Marjorie Taylor Greene

Twitter has temporarily banned Republican congresswoman and noted bigot Marjorie Taylor Greene – but not for her relentless transphobia.

Greene, of Georgia, was suspended from the service for 12 hours on Monday (19 July) for tweets that went against Twitter’s COVID-19 misleading information policy.

One of the inflammatory tweets, which is still displayed on the lawmaker’s account but now with a “misleading” tag, saw Greene rail against mandatory inoculations in the military. The post cannot be liked or retweeted.

Greene, who has previously tweeted QAnon conspiracy theories, also claimed that the virus is not dangerous for people unless they are over 65 or obese and that vaccines should not be mandatory.

“We took enforcement action on the account @mtgreenee for violations of the Twitter Rules, specifically the COVID-19 misleading information policy,” a Twitter spokesperson told PinkNews.

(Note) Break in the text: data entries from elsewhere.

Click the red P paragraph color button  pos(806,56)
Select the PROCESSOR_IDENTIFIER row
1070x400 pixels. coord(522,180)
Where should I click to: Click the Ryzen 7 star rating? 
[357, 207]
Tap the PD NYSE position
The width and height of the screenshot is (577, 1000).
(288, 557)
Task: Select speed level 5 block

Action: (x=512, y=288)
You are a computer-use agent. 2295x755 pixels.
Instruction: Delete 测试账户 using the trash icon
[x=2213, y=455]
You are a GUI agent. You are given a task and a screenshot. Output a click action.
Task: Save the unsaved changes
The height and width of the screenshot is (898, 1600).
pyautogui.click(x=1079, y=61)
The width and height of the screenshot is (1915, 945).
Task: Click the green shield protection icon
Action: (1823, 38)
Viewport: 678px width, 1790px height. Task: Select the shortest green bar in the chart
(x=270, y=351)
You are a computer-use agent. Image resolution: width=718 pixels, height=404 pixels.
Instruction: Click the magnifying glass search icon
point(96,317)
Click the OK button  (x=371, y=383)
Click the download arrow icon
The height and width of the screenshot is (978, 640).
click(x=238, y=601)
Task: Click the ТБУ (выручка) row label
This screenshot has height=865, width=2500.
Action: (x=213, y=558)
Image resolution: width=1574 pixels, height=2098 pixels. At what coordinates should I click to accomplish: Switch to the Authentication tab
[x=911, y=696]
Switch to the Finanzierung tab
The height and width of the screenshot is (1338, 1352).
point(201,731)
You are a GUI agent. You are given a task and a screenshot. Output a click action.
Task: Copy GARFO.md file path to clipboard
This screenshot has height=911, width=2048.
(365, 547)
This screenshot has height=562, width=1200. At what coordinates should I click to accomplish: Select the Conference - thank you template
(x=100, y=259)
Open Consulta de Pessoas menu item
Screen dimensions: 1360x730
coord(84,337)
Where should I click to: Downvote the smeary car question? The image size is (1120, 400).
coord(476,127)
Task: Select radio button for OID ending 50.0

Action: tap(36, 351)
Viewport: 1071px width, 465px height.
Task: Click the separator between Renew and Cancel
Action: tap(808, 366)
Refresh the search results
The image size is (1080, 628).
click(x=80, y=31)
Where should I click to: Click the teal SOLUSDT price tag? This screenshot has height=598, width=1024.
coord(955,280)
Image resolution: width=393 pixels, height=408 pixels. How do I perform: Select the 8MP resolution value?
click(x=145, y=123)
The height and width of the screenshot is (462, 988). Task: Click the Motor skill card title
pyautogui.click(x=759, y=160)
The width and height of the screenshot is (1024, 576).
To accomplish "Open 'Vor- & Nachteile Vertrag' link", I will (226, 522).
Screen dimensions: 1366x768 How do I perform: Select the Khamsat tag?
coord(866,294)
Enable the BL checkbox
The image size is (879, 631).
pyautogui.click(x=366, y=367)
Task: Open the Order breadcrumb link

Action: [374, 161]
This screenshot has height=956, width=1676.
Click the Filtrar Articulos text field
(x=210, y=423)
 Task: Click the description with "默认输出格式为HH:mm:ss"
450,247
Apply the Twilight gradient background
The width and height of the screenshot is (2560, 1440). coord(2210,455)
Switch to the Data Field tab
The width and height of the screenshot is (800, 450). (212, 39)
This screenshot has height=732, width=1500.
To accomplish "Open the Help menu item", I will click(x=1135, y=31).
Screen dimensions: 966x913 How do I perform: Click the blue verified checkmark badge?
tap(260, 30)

In response, Greene said in a statement that Silicon Valley companies are “doing the bidding of the Biden regime to restrict our voices and prevent the spread of any message that isn’t state-approved”.

The highly contagious Delta variant has ripped through Greene’s home state of Georgia, with the Georgia Department of Health reporting a 193 per cent surge in new cases in the past two weeks.

America has been hit hard by the pandemic, with its death toll recently topping 600,000. Despite this, Greene, in May, compared the mask mandate on the House floor to the Holocaust, drawing heated criticism from Democratic lawmakers.

As the coronavirus seizes Georgia, Marjorie Taylor Greene spreads misinformation 

Twitter has taken a hardline on COVID-19 misinformation, explaining in March its view that such lies, if left untouched, could blunt the vaccine rollout and put the vulnerable at risk.

“We’ve observed the emergence of persistent conspiracy theories, alarmist rhetoric unfounded in research or credible reporting, and a wide range of unsubstantiated rumours, which left uncontextualized can prevent the public from making informed decisions regarding their health and puts individuals, families and communities at risk,” the company said.

US Representative Marjorie Taylor Greene

US Representative Marjorie Taylor Greene. (AFP via Getty/ SAUL LOEB)

According to the policy, Twitter users who post lies about the virus or the vaccine are given a strike. Those with two or three strikes are suspended for 12 hours, like Greene.

If a fourth strike is dealt, the user is banned for seven days. On the fifth, the user is banned completely.

While Greene fell foul of this, she has faced little penalty from Twitter for her anti-LGBT+ tweets, routinely launching attacks against the Equality Act.

Only two weeks ago, Greene egged on her 425,000 followers to take aim at trans women for “invading” girl’s sports while calling on queer Americans to keep “what you do in the bedroom” private in an unhinged rant.

She has criticised the “LGBT+ (trans) agenda” while comparing puberty blockers to “child abuse” – the treatment has been consistently found to be “life-saving” by researchers with actual qualifications and medical expertise.

Her track record of provocative social media activity does not end there, however. Earlier this year, it was found she endorsed a raft of Facebook posts calling for fatal violence against Democrats in the wake of the Capitol riots and liked the anti-LGBT+ hate group MassResistance.

She has also casually said that 9/11 was a hoax, that former president Barack Obama and that the Clinton family were guilty of murder – all in a single, 40-minute-long YouTube video.